READING TEXT
════

Add this to your file:

export FONTAWESOME_NPM_AUTH_TOKEN="TALK_TO_JON_JANDOC_OR_DAVID_VICTOR_FOR_THIS_TOKEN"

Exit out and save by typing Ctrl + X and y to confirm.

Then refresh your environment variables and install dependencies.:

source ~/.profile
npm i

Run Storybook with hot reloading

If this is your first time running Storybook locally, you'll need to generate a test results file.

npm run test:generate-output

Then you can start developing:

npm run dev

Compiles and builds library for external use

npm run build

Lints and fixes files

npm run lint

Installation and usage

To use Pollen in your project, install it.

npm i @bambee-codes/pollen

Components and accompanying constants/enums can be imported using named imports.

<template>
  <article>
    <TypeHeading
      tag="h1"
      :variant="$options.Typography.Heading.GIGA"
      :weight="$options.Typography.Weights.REGULAR
    >
      Hello world!
    </TypeHeading>
    <TypeBody
      :variant="$options.Typography.Body.LARGE"
      :weight="$options.Typography.Weights.MEDIUM"
    >
      Lorem ipsum dolor sit amet.
    </TypeBody>
  </article>
</template>

<script>
import { TypeBody, TypeHeading, constants } from '@bambee-codes/pollen';

const { Typography } = constants;

export default {
  components: { TypeBody, TypeHeading },
  Typography
}
</script>

More code examples are available in Storybook.

════

DATA

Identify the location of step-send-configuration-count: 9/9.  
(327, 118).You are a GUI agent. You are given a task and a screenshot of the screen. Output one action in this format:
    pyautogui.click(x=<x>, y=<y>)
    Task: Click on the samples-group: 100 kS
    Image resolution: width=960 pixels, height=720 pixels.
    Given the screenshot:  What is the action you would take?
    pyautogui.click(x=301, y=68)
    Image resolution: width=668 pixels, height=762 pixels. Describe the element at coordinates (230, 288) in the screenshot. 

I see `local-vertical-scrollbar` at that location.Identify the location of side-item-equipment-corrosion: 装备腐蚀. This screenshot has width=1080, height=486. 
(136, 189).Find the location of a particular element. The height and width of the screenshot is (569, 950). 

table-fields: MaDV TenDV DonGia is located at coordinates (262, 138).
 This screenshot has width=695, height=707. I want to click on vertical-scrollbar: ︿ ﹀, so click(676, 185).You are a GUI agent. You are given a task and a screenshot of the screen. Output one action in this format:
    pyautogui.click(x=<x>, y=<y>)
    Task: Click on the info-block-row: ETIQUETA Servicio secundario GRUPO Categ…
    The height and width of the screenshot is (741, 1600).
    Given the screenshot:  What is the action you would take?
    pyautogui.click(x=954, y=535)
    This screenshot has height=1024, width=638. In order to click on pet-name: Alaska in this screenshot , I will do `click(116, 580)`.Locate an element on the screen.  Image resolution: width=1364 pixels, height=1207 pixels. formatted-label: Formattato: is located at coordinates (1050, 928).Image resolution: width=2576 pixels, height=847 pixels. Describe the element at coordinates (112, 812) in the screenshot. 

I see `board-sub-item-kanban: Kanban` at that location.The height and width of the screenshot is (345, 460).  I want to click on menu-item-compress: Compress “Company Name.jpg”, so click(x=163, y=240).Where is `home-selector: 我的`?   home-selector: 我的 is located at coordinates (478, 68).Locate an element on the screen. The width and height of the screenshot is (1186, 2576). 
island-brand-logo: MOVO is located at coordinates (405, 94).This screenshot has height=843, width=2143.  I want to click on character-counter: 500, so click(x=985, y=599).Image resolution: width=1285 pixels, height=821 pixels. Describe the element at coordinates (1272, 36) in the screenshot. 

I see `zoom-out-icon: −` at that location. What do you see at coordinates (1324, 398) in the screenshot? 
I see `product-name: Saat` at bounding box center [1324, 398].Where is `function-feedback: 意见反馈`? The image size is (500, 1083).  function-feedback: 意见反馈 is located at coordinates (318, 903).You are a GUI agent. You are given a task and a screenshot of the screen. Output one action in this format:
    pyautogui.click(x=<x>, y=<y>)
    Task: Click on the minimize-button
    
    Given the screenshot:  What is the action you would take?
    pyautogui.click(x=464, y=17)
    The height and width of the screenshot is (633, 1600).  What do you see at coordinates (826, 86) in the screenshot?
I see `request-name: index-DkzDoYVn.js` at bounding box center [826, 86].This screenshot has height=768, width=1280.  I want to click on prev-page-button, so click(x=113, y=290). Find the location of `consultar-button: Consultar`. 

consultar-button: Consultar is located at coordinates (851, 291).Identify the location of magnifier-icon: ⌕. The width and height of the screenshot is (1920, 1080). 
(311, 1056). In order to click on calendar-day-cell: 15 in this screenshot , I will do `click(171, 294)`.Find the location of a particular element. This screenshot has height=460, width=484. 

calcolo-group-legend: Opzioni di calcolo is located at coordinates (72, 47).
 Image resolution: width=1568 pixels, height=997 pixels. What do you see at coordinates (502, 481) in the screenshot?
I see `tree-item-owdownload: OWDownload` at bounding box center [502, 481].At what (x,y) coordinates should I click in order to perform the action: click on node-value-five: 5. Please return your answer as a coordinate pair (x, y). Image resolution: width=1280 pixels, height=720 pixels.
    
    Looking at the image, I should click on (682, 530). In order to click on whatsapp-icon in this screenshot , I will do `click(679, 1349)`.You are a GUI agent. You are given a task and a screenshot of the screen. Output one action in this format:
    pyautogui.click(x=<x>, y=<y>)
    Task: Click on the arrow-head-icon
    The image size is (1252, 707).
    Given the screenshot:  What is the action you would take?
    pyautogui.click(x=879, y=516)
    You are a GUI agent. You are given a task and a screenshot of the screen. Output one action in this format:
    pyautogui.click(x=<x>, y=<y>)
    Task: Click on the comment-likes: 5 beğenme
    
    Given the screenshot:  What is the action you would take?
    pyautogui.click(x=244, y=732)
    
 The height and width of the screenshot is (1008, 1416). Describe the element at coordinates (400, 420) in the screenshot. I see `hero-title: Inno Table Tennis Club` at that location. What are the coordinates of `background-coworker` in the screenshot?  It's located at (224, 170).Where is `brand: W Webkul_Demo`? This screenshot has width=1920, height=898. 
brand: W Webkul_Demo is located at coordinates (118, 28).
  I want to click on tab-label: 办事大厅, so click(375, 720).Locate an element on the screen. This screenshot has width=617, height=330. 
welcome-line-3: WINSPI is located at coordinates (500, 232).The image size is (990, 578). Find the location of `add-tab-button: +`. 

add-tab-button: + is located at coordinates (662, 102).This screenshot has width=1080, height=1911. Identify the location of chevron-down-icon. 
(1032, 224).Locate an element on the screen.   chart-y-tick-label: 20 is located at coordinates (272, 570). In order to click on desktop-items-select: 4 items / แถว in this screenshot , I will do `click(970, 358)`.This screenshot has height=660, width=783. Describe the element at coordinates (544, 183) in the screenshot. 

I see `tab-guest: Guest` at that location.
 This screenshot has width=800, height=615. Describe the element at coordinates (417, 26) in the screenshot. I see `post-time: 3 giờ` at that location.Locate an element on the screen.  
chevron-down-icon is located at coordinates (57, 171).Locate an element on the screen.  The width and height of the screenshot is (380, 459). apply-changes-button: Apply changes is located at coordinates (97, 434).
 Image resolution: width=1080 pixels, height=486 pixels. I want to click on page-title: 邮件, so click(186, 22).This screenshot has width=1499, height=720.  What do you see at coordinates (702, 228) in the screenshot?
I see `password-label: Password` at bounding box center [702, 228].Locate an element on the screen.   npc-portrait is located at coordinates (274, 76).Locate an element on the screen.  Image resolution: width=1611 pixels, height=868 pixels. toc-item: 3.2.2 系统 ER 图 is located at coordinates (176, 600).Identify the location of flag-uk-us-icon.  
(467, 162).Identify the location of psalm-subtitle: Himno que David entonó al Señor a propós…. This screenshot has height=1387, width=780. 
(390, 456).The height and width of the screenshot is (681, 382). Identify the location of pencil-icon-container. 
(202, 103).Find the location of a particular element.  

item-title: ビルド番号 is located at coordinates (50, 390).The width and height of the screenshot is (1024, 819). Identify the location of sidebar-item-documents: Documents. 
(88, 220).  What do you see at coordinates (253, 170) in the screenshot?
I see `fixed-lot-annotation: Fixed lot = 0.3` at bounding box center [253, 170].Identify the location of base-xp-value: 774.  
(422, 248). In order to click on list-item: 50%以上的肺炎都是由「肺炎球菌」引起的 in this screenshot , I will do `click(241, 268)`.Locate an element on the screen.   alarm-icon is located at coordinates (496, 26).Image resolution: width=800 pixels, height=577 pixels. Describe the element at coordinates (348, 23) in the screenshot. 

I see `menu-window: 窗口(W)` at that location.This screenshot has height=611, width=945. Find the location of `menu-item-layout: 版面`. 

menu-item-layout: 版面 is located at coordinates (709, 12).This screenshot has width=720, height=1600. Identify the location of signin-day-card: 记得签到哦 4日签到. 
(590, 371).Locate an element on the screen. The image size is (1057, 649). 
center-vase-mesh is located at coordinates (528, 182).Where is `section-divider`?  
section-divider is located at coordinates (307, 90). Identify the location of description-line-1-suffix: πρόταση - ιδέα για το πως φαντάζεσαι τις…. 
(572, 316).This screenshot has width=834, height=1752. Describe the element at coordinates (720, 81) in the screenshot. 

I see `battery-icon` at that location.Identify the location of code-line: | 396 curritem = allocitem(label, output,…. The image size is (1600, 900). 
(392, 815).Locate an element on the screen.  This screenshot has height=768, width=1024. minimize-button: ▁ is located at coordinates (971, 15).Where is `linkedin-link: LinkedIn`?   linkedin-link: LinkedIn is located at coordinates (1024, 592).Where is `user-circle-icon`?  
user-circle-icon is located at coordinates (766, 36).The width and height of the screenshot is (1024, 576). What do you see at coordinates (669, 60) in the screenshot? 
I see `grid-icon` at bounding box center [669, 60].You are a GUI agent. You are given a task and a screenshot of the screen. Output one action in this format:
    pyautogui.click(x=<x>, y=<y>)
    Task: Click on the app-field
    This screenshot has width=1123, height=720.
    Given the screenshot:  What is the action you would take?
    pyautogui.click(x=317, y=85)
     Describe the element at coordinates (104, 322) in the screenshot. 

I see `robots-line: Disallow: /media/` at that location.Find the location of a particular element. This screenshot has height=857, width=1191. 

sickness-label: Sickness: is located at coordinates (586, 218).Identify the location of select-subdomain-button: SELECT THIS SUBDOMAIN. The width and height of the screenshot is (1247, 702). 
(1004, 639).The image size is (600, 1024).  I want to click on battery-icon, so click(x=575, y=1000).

════

PARTS OF THE EXERCISE
A) Reproduce the part of the Pollen setup text that begins at the words "source ~/.profile" and ends after the words "test results file.".
B) Write what comes next in the Pollen setup text, picking up after its last line.

EXPECTED RESULTS
A)
source ~/.profile
npm i

Run Storybook with hot reloading

If this is your first time running Storybook locally, you'll need to generate a test results file.

B)
Techincal Details and contribution

Tailwind CSS

Tailwind CSS is being used as the primary styling methodology/framework within Pollen. For packaging and portability reasons, we're using the @apply directive within style blocks to bundle utility classes behind BEM-style element classes so that these components are usable within projects that do not have Tailwind implemented.

While fully using Tailwind within @apply behind BEM selectors may seem counter to the idea of utility-first CSS, it does offer advantages for our particular case. The eventual plan is that we adopt Tailwind in our other web projects with utility classes as intended by the framework, and using shared configurations that can be imported from the ./src/themes.js file within Pollen. By using Tailwind classes in Pollen with @apply, we ensure that current styled components are portable to projects not yet using Tailwind. When those projects do adopt Tailwind and its utility calsses, we will ensure implementation consistency between Pollen components and the project.

Testing

Jest is used for unit and snapshot testing.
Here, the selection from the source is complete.